GIVEN REQUEST - Rewrite the records starting at the line that contains "You are a computer-use agent. Viewport: 728px" and ending at the end of the records, with "history entry" changed to "bookmark" and all else left the same. Leave the pictures out of your answer.

* start *

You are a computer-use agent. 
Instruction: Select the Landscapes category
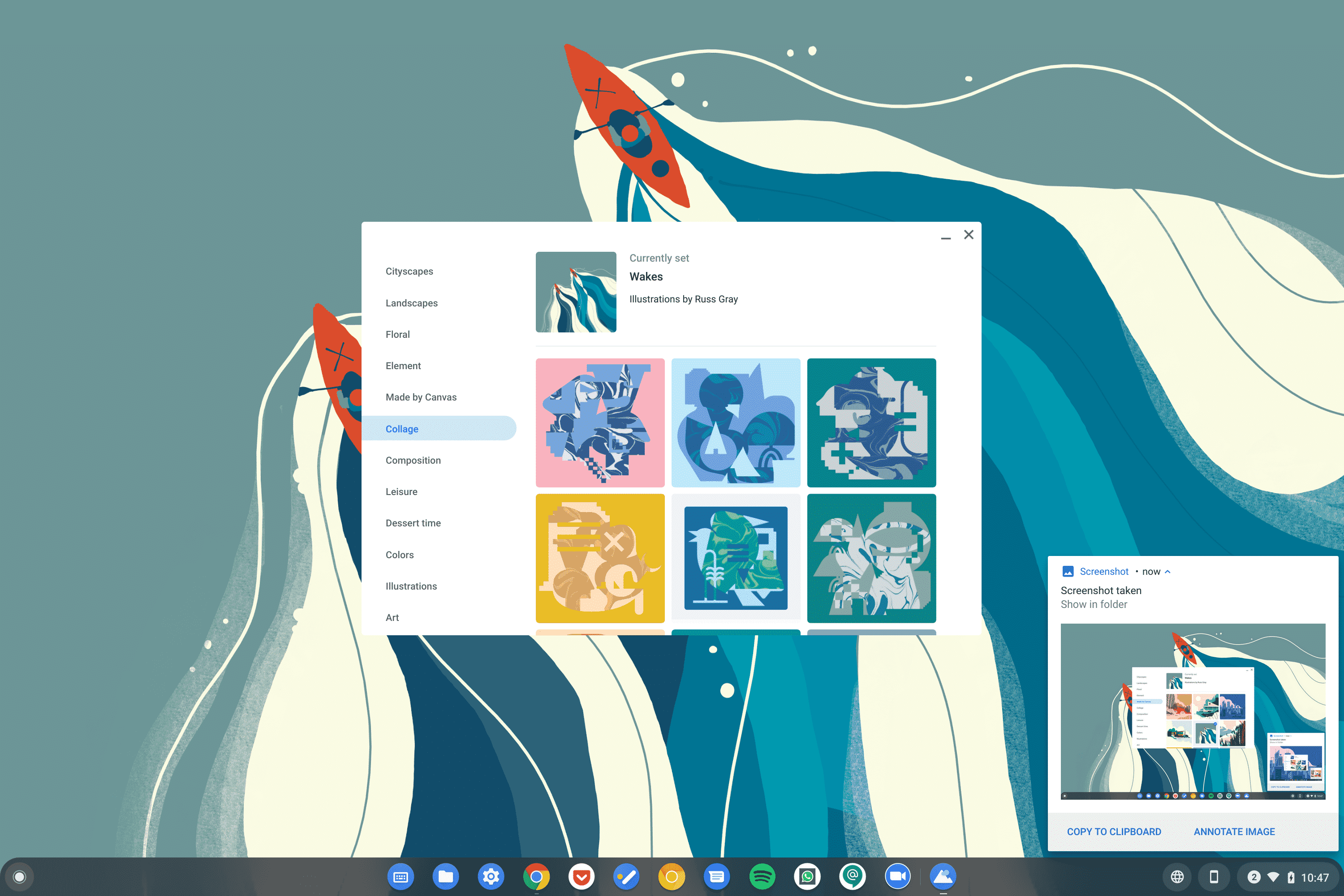[411, 303]
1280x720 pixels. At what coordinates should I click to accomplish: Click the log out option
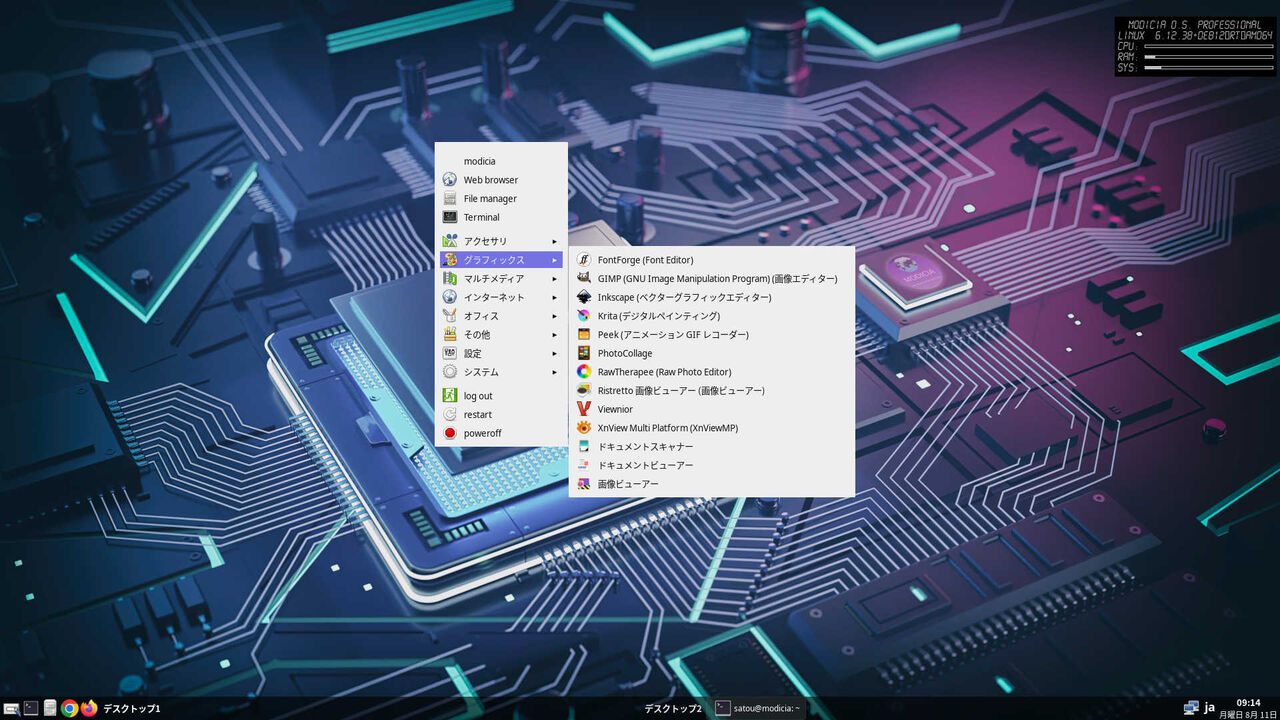click(x=477, y=395)
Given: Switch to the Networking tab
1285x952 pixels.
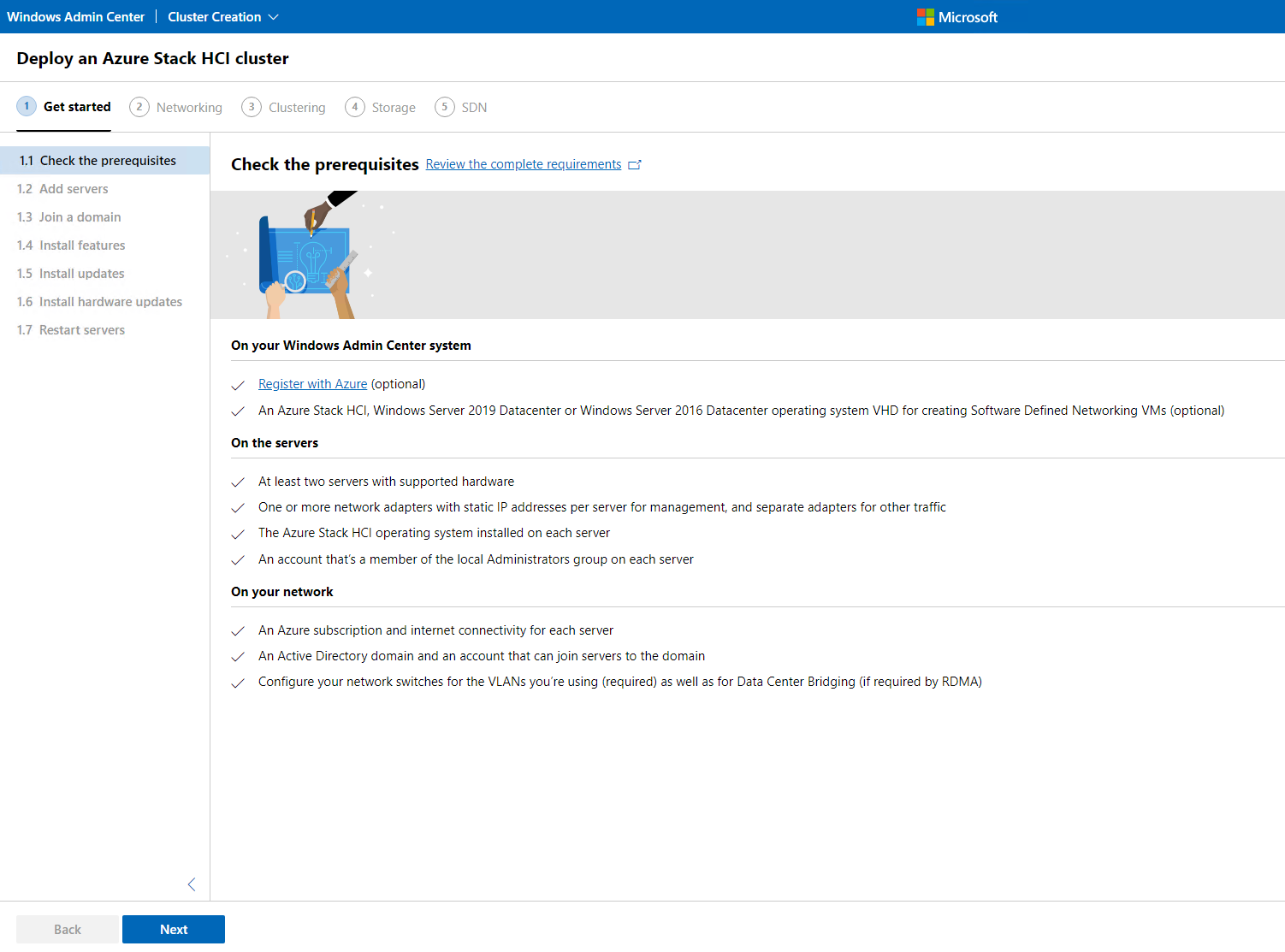Looking at the screenshot, I should coord(189,108).
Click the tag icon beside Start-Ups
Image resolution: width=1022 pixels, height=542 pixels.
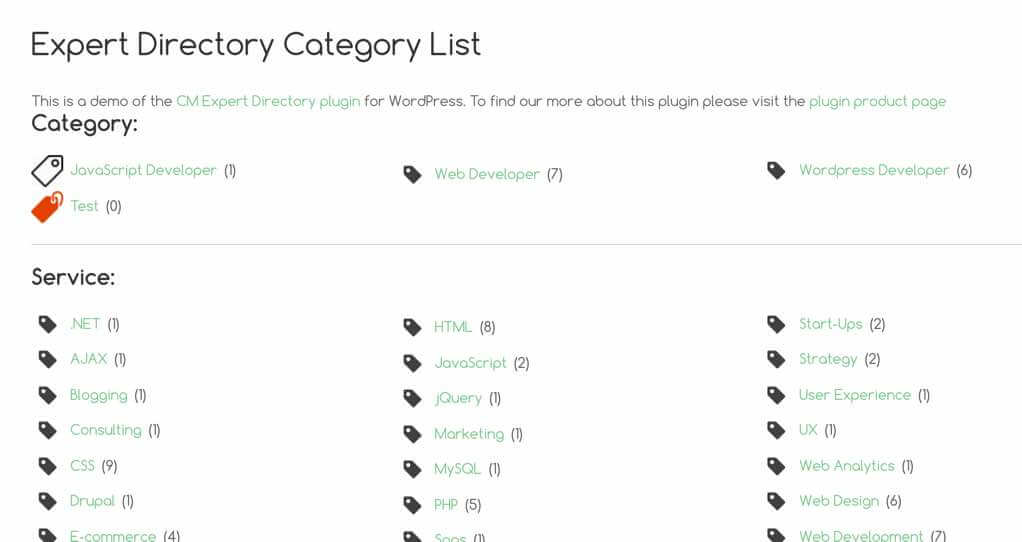pos(776,324)
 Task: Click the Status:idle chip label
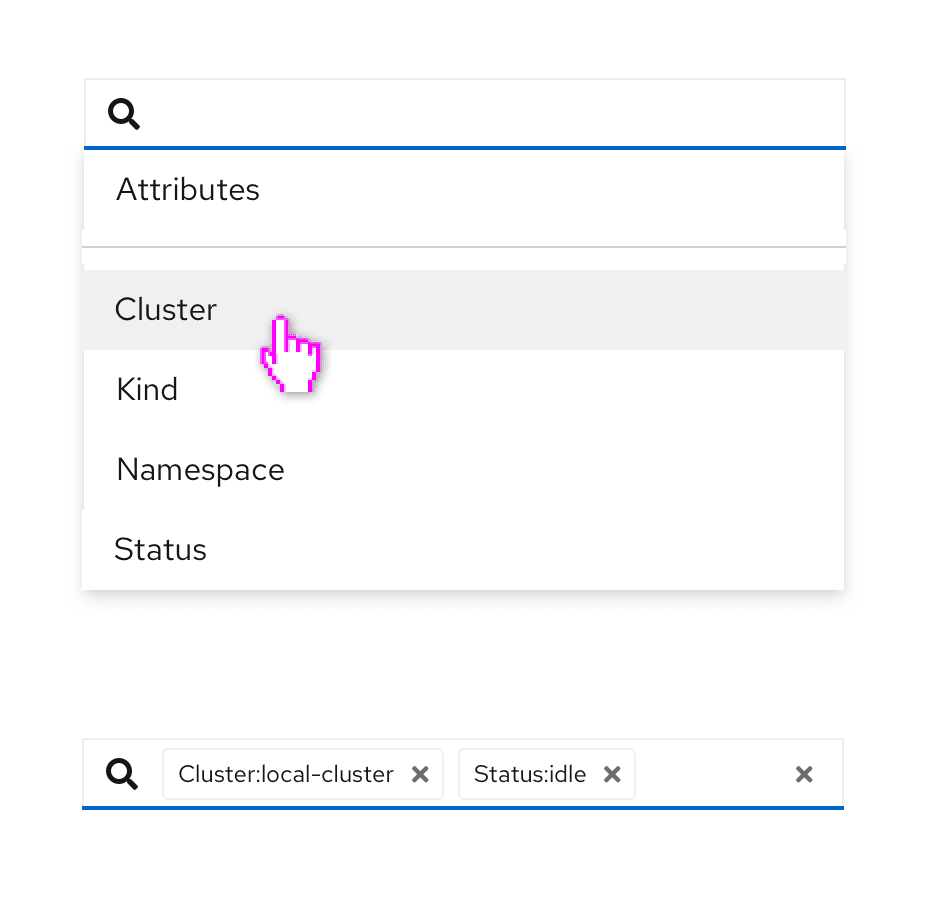[x=530, y=774]
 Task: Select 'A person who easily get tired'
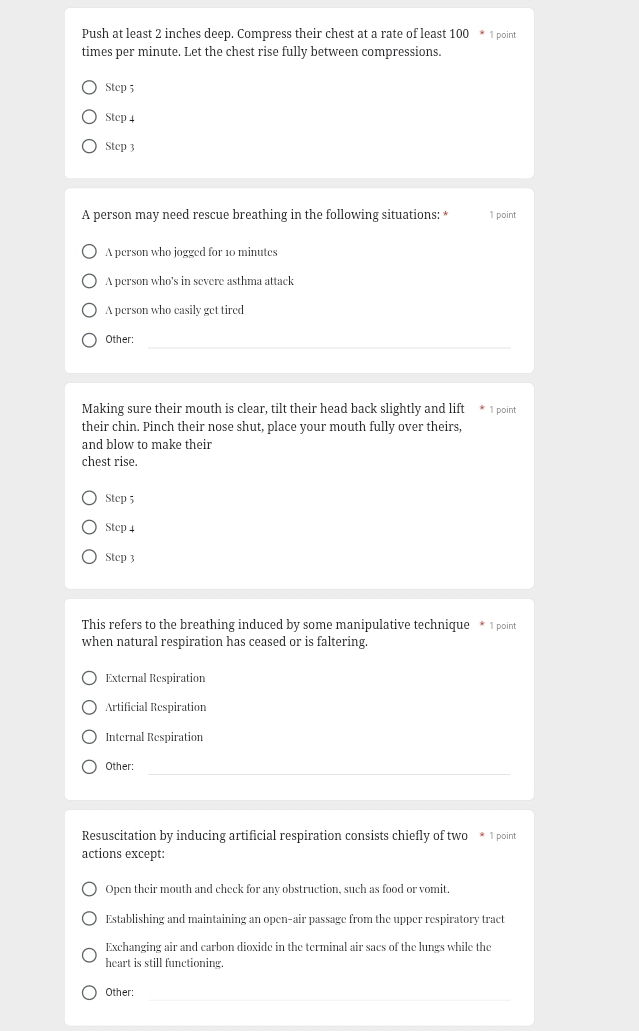(89, 310)
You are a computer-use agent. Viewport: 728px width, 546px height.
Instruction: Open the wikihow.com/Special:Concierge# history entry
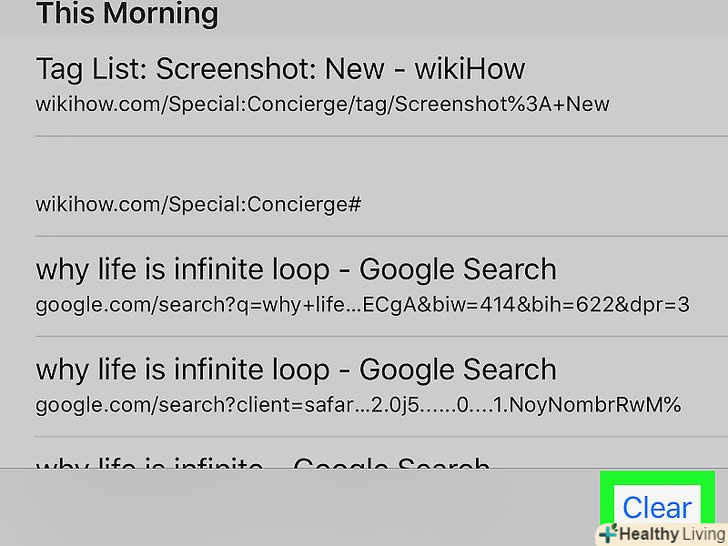198,205
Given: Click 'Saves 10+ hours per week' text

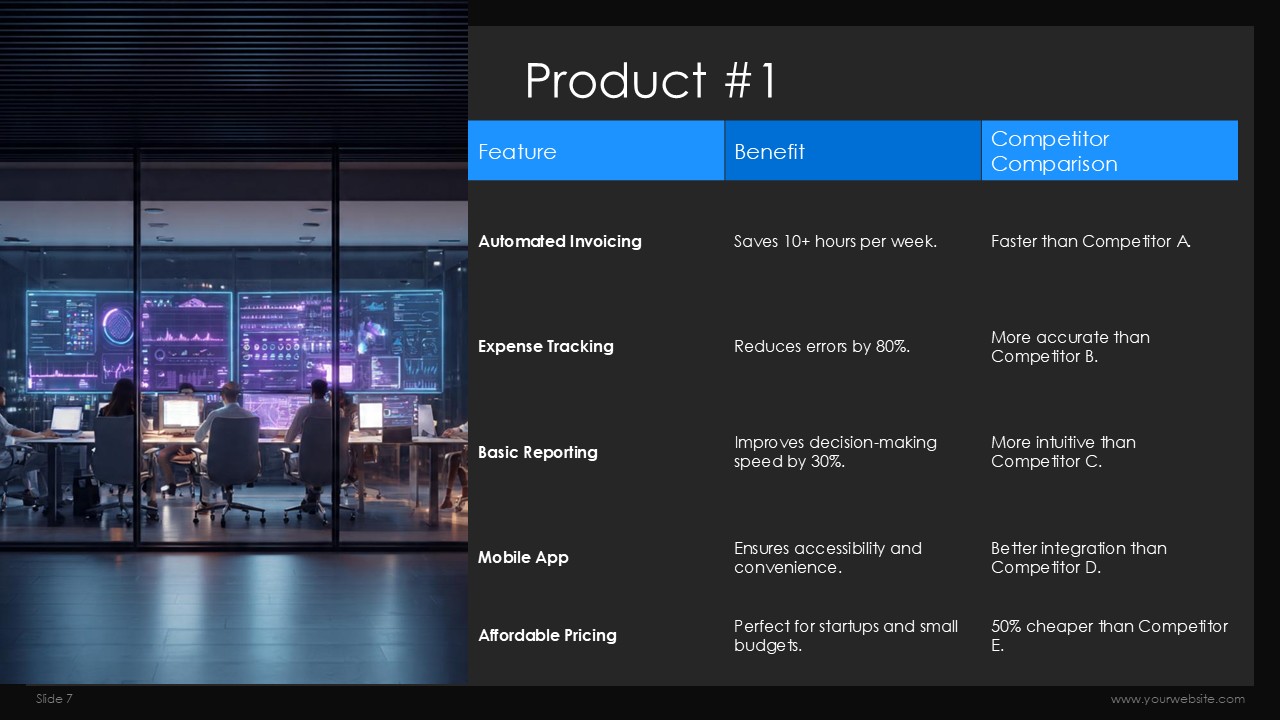Looking at the screenshot, I should [835, 241].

* end *

RESULT OF THIS TASK -
You are a computer-use agent. Viewport: 728px width, 546px height.
Instruction: Open the wikihow.com/Special:Concierge# bookmark
198,205
Given: Click 'Saves 10+ hours per week' text

Looking at the screenshot, I should [835, 241].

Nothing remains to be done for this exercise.